Home Misc Index
  Special Character Handling
 P van Diemen

Special characters in this context are characters that have a special meaning in the formal language they are used in.  Usually it has a special meaning in the syntactical sense.  Typically they include the ‘escape’ codes in that language.

It is not complex, but you should be aware of the intricacies when using HTML-forms to enter data in an SQL database.

HTML handling

For normal HTML texts, the HTML special codes (', ", <, >, &) are usually no problem, though it is wise the encode the characters <, > and & with their corresponding escaped values &lt;, &gt; and &amp; (their so called Numerical Character Reference, NCR).  HTML is rather forgiving for (syntactical) errors (it doesn’t display error messages, but tries to make the best of it).  However, within HTML tags you must escape all the special characters in attribute data, in particular the quotes as they may otherwise be misinterpreted for syntax.

This occurs in particular for text <input> in HTML-forms, e.g.

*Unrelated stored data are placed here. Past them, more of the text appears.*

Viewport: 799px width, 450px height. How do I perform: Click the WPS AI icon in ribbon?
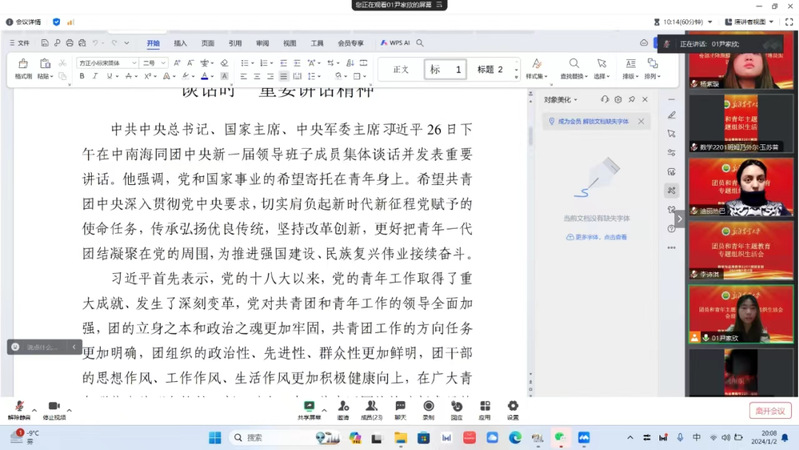point(393,43)
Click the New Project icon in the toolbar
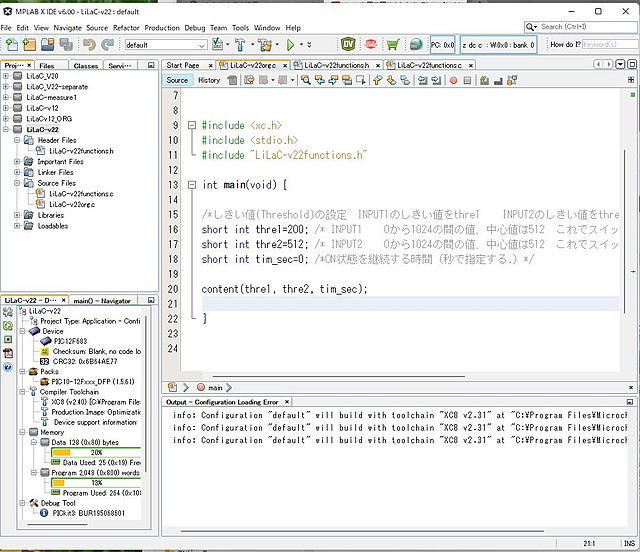Screen dimensions: 640x552 pyautogui.click(x=30, y=45)
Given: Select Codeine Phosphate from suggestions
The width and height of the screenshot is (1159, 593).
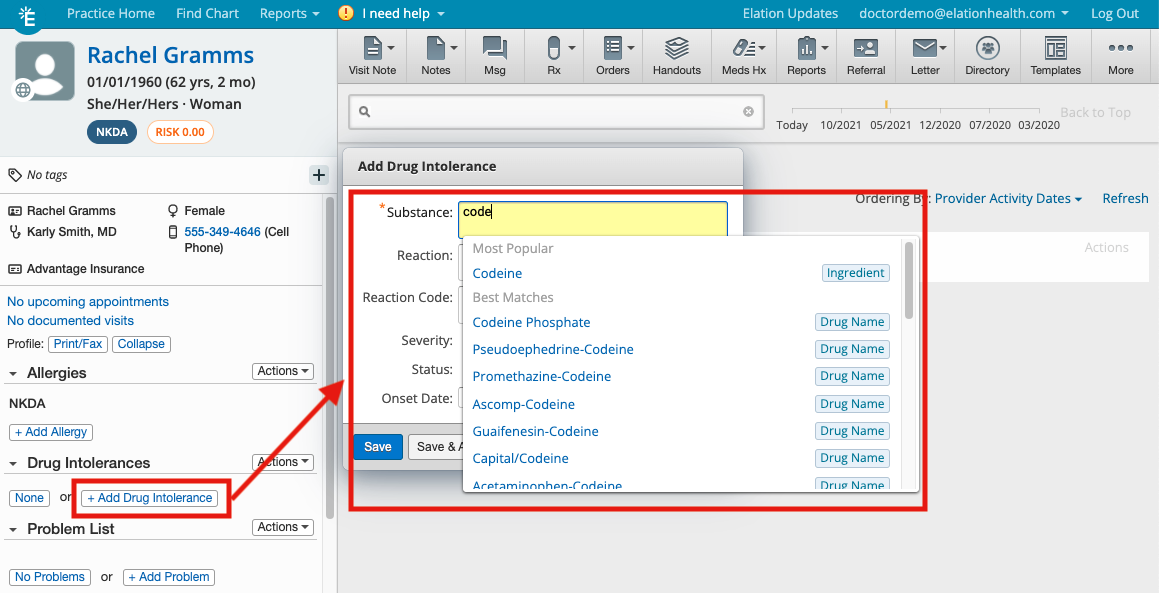Looking at the screenshot, I should tap(531, 322).
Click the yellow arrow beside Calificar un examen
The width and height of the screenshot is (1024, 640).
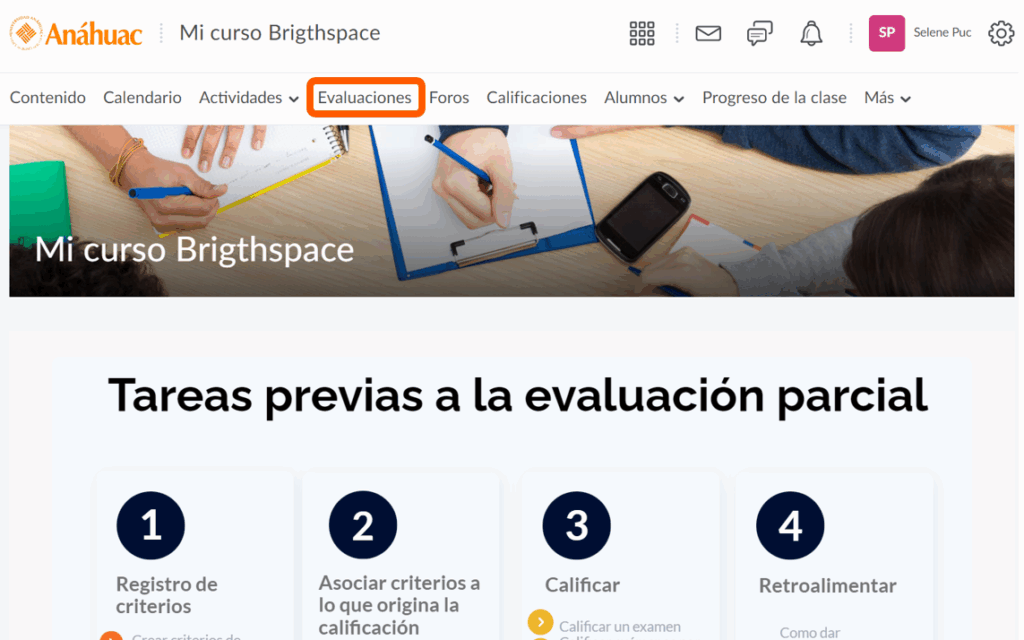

<INPUT TYPE=TEXT NAME=F1 VALUE='It's late'>
which is an HTML syntax error.  HTML sees 'It' as string for the value to be presented to the user, doesn’t recognise (and ignores) “s late'” and continues after the >.

When coding HTML by hand, you can often obtain a desirable result by using the appropriate quotes (single or double) to enclose the attribute value.  However, when the value is unknown beforehand (e.g. a value from a database), you have a problem:  the value may include ' and/or " (and/or any of the other special characters) which obviously interferes with the syntax.
So you always have to escape such use of (database) values in a form.

When generating such forms in PHP you can use the htmlspecialchars-function (or htmlentities) for this:  it will encode the special characters (' " < > &) to their NCR-equivalent (&apos; &quot; &lt; &gt; and &amp; respectively).
The second parameter in htmlspecialchars reflects the translation flags;  exact translation depends on the ENT_HTML401/­ENT_HTML5 flag but that is hardly relevant.  Important is that a single quote is only translated when the ENT_QUOTES flag is set.
The third parameter is the character set (e.g. 'UTF-8'), and the fourth and last parameter in the htmlspecialchars- (and htmlentities-)function is for double encoding of HTML-entities;  it should be false for our purposes (otherwise an entity like &eacute; is shown literally and not like é, usually an unwanted effect).
Such a translation has no consequence for the display of these characters, or for editing them (HTML considers an NCR sequence as a single character).

Consequently, the <input> should be coded as:

$val = "It's late";
echo "<INPUT TYPE=TEXT NAME=F1 VALUE='" . htmlspecialchars( $val, ENT_QUOTES, 'UTF-8', false ) . "'>";

Htmlspecialchars and htmlentities are equivalent except that htmlentities will convert all characters which have an HTML-entity equivalent.  For handling <input> values, htmlspecialchars conversion of  ', ", <, > and & is adequate.

Above is also valid for the <textarea>-tag;  it is more likely that such text contains single and double quotes, the angular brackets and the ampersand.  Make sure that you perform htmlspecialchars only once for each field, otherwise the consequences are the same as with double_encoding parameter true:  you get the HTML-entities visibly in the input field.  If the string contains a <br> and you want to preserve the layout, use str_replace( "<br>", "\n", $string ) before the encoding (you may not want to reverse the substitution).
On the other hand, if you display such a text as normal HTML text, you want the newline "\n" replaced by a "<br>".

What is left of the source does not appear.